RAW_BUFFERClick to expand / collapse

Description

The /pooling endpoint for BGE-M3 (BgeM3EmbeddingModel) crashes after approximately 50-100 sequential requests. Both embed (dense) and token_classify (sparse) tasks are affected. The error kills the engine entirely (EngineDeadError), requiring a full container restart.

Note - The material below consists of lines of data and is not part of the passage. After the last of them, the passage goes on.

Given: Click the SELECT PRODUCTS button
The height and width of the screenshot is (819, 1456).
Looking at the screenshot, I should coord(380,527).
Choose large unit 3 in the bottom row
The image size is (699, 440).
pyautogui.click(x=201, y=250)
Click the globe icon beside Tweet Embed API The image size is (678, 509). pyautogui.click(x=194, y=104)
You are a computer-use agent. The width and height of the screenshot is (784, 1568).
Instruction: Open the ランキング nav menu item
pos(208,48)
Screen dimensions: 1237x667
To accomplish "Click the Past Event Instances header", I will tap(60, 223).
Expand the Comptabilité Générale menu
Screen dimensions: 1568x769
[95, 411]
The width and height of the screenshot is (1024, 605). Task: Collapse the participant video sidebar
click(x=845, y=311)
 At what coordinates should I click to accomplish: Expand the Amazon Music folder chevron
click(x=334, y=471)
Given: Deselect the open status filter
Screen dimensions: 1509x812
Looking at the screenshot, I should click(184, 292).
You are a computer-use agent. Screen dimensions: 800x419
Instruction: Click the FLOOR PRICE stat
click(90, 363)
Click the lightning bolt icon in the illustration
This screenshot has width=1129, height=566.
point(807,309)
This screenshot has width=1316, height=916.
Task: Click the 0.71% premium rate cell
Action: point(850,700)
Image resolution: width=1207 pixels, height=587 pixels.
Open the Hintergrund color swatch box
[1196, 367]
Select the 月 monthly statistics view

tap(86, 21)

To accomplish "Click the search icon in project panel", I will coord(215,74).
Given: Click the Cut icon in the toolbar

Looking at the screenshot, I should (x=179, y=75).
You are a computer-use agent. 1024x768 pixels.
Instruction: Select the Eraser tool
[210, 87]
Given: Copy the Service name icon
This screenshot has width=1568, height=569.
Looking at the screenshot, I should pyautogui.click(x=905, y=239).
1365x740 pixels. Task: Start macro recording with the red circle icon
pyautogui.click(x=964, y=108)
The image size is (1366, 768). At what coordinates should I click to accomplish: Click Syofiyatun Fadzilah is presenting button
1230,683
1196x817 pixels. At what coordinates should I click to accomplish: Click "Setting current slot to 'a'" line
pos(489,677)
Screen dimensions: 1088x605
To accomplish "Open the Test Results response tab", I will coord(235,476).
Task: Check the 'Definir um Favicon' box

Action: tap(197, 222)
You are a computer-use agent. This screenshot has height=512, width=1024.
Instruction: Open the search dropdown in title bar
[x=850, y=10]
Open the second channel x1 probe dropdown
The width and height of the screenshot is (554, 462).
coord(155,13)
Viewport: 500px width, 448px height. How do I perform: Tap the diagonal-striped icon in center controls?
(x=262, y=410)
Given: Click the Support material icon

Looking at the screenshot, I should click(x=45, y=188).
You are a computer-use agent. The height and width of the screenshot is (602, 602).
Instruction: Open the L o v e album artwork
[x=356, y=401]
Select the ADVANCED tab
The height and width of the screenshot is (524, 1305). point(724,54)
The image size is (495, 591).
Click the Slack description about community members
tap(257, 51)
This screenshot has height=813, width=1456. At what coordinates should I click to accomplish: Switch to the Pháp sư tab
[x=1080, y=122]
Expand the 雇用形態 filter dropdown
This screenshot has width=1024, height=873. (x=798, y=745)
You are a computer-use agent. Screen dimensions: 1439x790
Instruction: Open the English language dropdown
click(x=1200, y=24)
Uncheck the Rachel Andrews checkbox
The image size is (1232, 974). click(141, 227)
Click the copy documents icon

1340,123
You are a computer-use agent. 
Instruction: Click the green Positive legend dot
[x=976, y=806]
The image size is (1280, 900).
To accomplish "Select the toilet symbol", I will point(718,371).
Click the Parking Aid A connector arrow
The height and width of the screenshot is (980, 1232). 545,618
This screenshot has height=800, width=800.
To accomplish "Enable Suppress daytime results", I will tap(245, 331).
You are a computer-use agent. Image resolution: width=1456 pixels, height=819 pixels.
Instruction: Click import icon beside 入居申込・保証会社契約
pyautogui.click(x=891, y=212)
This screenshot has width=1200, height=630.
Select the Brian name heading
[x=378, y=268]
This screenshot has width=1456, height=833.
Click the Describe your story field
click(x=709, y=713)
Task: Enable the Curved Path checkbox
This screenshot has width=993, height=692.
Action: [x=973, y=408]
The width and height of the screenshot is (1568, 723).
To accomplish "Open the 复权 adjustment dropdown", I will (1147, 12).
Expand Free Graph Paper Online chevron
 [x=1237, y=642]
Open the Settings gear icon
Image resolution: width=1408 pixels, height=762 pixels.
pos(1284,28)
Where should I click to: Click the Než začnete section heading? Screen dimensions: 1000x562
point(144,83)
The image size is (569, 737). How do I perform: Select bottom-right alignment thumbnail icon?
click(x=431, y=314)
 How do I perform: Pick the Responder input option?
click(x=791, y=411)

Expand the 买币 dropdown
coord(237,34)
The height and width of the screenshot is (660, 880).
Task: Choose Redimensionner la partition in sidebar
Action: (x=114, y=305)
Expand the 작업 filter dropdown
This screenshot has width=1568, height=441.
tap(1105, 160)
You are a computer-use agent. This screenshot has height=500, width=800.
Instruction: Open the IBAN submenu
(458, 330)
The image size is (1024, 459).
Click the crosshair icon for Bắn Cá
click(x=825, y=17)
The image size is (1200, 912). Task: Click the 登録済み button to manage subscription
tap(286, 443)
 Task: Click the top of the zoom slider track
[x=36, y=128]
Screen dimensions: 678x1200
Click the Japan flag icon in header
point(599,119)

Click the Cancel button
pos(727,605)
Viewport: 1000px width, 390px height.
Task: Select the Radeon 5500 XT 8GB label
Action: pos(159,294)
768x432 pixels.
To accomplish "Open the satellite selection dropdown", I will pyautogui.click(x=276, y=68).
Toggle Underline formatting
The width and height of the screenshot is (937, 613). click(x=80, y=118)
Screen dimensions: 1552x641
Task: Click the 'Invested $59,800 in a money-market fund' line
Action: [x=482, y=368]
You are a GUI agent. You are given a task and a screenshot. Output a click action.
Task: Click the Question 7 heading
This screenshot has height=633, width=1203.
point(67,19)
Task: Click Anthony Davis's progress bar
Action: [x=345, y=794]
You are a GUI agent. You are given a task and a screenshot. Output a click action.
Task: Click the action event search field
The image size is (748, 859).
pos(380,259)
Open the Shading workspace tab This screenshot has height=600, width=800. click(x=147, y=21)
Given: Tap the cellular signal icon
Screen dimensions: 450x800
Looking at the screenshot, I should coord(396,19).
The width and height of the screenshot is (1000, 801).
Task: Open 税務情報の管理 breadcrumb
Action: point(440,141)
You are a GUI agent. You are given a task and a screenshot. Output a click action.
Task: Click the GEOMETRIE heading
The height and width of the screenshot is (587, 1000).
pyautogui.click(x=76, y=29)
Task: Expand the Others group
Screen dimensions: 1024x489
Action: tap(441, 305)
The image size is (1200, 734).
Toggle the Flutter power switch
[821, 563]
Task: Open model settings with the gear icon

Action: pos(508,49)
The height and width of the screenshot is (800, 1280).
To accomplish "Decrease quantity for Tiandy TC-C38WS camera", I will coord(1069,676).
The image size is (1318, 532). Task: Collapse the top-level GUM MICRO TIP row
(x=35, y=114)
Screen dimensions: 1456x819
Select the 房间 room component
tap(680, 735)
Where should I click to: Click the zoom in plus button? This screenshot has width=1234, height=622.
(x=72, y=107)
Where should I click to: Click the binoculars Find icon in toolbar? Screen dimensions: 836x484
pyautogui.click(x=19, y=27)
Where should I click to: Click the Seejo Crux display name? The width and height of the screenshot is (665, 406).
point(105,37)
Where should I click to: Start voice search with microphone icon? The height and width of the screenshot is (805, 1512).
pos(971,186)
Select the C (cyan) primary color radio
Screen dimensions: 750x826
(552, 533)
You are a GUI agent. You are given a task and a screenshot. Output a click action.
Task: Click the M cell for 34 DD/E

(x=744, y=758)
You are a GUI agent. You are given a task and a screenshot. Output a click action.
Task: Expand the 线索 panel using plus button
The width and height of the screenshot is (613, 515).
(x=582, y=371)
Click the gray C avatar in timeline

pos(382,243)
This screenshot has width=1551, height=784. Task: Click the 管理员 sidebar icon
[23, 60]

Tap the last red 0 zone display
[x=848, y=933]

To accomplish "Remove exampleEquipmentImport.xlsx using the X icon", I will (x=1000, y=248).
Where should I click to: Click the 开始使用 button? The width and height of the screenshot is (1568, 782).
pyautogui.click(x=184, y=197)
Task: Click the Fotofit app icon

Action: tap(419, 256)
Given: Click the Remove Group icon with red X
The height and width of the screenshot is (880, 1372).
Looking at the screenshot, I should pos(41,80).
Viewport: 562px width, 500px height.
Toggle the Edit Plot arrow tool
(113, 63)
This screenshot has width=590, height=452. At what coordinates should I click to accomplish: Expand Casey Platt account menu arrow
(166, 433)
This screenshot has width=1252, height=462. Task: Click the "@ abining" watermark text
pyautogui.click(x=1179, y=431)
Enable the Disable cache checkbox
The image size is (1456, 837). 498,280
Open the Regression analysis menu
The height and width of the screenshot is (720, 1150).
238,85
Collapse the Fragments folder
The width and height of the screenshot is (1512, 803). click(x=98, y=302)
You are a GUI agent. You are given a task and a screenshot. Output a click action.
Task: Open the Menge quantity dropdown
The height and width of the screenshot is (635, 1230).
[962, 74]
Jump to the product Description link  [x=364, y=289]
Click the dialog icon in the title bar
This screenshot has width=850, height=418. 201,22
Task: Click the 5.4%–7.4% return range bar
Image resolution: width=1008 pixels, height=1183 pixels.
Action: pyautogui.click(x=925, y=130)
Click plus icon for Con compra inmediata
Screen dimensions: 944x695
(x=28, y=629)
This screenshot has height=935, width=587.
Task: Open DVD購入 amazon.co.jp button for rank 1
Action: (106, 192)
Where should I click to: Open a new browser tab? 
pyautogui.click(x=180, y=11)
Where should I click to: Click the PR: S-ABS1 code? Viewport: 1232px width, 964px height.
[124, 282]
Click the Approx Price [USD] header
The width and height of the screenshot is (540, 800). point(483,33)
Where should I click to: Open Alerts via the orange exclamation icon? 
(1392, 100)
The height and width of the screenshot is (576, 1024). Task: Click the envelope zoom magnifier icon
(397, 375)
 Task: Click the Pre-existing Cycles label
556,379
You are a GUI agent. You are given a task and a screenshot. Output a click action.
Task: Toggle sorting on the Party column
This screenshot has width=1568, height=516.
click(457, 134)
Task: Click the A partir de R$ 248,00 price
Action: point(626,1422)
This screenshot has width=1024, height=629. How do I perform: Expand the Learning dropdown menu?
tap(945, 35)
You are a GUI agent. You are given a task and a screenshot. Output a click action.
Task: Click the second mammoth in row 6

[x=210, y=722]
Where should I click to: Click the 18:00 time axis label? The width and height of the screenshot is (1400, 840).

Single requests work fine. The crash occurs only after accumulating multiple requests.

Environment

  • vLLM versions tested: v0.15.1 and latest (v0.17.x as of 2026-03-20)
  • Model: BAAI/bge-m3 with --hf-overrides '{"architectures": ["BgeM3EmbeddingModel"]}'
  • GPU: NVIDIA B200 (183GB)
  • Docker image: vllm/vllm-openai:v0.15.1 and vllm/vllm-openai:latest

Steps to Reproduce

# Launch
docker run --gpus '"device=0"' -d --network host \
  --entrypoint vllm vllm/vllm-openai:v0.15.1 \
  serve BAAI/bge-m3 --host 0.0.0.0 --port 9001 \
  --trust-remote-code \
  --hf-overrides '{"architectures": ["BgeM3EmbeddingModel"]}'

# Wait for model to load, then send ~100 sequential requests
for i in $(seq 1 100); do
  curl -s http://localhost:9001/pooling \
    -H "Content-Type: application/json" \
    -d '{"model": "BAAI/bge-m3", "task": "embed", "input": ["test sentence number '$i'"]}' > /dev/null
done
# Server crashes around request 50-100

Error Log

(EngineCore_DP0 pid=405)   File ".../vllm/model_executor/layers/pooler/tokwise/methods.py", line 50, in forward
(EngineCore_DP0 pid=405)     hidden_states_all = hidden_states.split(
(EngineCore_DP0 pid=405)                         ^^^^^^^^^^^^^^^^^^^^
(EngineCore_DP0 pid=405) RuntimeError: split_with_sizes expects split_sizes to sum exactly to 4192 (input tensor's size at dimension 0), but got split_sizes=[74, 43, 230, 510, 646, 348, 205, 77]
(APIServer pid=1) ERROR [async_llm.py:708] AsyncLLM output_handler failed.
(APIServer pid=1) ERROR [async_llm.py:708] vllm.v1.engine.exceptions.EngineDeadError: EngineCore encountered an issue.

Behavior

  • Single requests to /pooling (both embed and token_classify tasks) work correctly
  • After ~50-100 sequential single-item requests, the engine crashes with split_with_sizes mismatch
  • The crash is fatal — the engine enters EngineDeadError state and all subsequent requests return 500
  • Batch requests (multiple items in input array) crash immediately on the first request
  • Input text length does not matter — crash occurs even with very short texts (~10 tokens)

Workaround

Restart the vLLM container after every ~50 requests. Deterministic point IDs allow resumable indexing.

Related

  • BGE-M3 support PR: #14526

extent analysis

Fix Plan

To address the issue, we need to modify the forward method in tokwise/methods.py to handle the split_with_sizes mismatch.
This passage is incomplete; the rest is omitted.